• **What is needed**: Each line of the data below containing "label" needs to be listed.

• **Given information**:
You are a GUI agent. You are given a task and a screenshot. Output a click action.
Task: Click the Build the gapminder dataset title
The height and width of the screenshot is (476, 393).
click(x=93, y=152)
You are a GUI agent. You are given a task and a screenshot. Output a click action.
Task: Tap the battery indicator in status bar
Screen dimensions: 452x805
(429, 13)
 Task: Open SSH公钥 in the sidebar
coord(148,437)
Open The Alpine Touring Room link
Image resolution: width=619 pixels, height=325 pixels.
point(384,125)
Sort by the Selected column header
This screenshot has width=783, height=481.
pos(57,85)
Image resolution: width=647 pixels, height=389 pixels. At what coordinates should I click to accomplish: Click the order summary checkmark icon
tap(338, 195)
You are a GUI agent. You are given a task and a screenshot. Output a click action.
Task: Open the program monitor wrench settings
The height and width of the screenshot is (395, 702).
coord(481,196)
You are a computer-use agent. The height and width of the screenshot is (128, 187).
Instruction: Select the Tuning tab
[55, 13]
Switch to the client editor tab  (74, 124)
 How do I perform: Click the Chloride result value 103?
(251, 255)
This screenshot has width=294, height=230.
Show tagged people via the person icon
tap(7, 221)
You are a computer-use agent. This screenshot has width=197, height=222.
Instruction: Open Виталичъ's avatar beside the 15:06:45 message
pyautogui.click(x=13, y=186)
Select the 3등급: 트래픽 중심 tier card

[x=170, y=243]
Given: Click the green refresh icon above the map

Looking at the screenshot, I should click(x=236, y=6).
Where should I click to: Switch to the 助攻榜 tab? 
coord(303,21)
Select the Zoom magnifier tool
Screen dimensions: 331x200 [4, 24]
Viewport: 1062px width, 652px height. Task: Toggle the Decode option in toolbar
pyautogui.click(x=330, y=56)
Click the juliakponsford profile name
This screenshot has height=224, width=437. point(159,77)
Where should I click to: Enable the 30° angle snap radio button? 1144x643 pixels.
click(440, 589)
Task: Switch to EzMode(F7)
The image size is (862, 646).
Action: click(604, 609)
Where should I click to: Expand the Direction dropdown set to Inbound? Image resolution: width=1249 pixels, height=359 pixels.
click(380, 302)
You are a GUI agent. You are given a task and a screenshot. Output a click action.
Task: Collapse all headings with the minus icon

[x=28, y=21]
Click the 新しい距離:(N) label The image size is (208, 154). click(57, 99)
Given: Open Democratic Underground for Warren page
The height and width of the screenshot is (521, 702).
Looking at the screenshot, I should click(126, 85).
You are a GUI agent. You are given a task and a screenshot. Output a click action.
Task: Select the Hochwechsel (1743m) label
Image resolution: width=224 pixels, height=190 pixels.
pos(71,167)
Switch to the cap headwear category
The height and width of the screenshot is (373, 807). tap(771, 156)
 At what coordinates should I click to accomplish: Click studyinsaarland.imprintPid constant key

• **Result of this task**:
Click the 新しい距離:(N) label The image size is (208, 154). click(57, 99)
Task: Select the Hochwechsel (1743m) label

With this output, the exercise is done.